Partner’s employee is a similar situation but has deep psychological issues from a terrible childhood, so again I can’t really hold it against her. She bosses him around, shouts and screams and calls him the ‘c’ word or ignores him for a full week if he doesn’t jump to her demands during the working day or if he makes a mess at work or he asks her to do something and the wind’s blowing the wrong way.
Partner is outwardly very confident, he is quite bossy and self-serving, very intelligent, very social. He’s extremely nice. A bit controlling and very independent, but in a nice way. I have always only ever been kind to him and we have never argued or had raised voices. Been together 3 years but were living together part-time.
Recently one of the people above put my partner into the usual situation whereby he was under intense abuse from them over a demand of theirs and he gave in to them, but this demand was to my detriment and hurt me emotionally and financially.
First time I’ve been annoyed with my partner - I confronted him and said this person was just being spiteful (as they were) and I had been very hurt by this and when was he ever going to stand up for me and for himself. I told him it hurts me that he allows these people to treat him like this. I said ‘Would you prefer that I shout and scream at you and have a tantrum to get my own way. Do I need to do that for you to stand up for me’
Partner didn’t respond really, says he just needs ‘peace’ and so it’s easier to give in than stand up for me. He did meekly apologise to me and said I hadn’t done anything wrong at all.
He was a bit odd that evening. The following day he immediately said that we were seeing each other too much, he wants to be alone, he wants ‘serenity’ in his life, we’re not working out, we were all a ‘bit of fun’ and now it’s run its course.

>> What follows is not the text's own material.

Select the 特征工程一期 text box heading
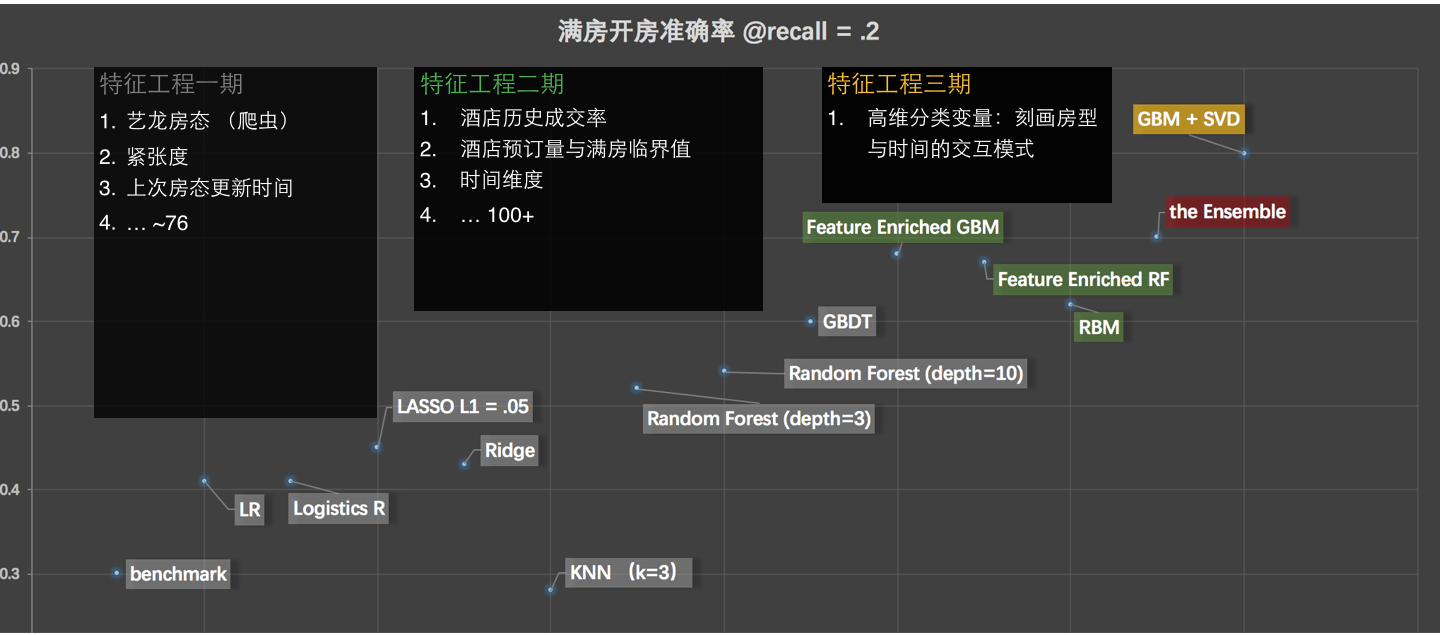 (x=171, y=84)
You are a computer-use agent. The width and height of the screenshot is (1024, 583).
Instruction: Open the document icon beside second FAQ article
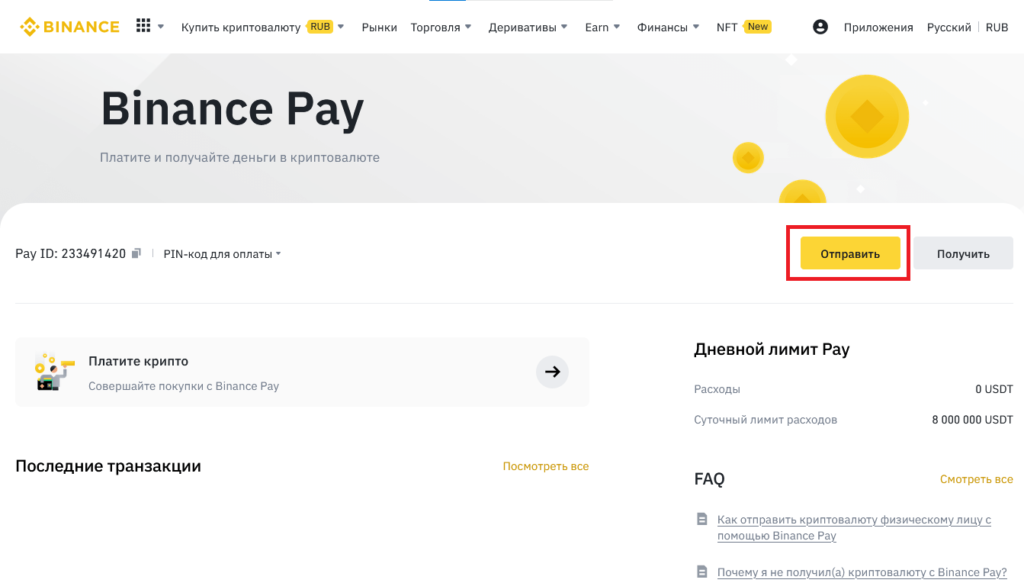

He doesn’t want a relationship and he only wants to see me once or at most twice a week now and that’s more than enough and we will be ‘done’ otherwise. I’m suffocating him and he feels pressured and needs space.
WTF?! Completely out of nowhere because I disagreed/criticised him and stood up for myself ONCE. We have been absolutely fine, no issues, very involved in each other’s lives and family, living together part time at his, very active social and community life together.
I really feel that the least he could have done in this one situation was to stand up for me if he really does care about me. Until this situation, where I stood up to him for the first time, we were fine and amazing. As above, he’s controlling but in a nice-ish way, eg he’ll choose a film to watch when I’m out of the room getting ready to settle down and he’ll have it on pause at the start ready to go when I get back to the sofa, without asking me if I’m interested in watching it. I’ve never even ‘stood up’ to him before or disagreed with him before in that sort of situation.
What could be the psychology behind his reaction and his actions? Is he embarrassed that I called him out and he’s perceiving himself as ‘weak’? How can I deal with this situation as his partner? I have agreed to give him space, but he is not budging on me seeing him more than twice a week (we were seeing each other every day before).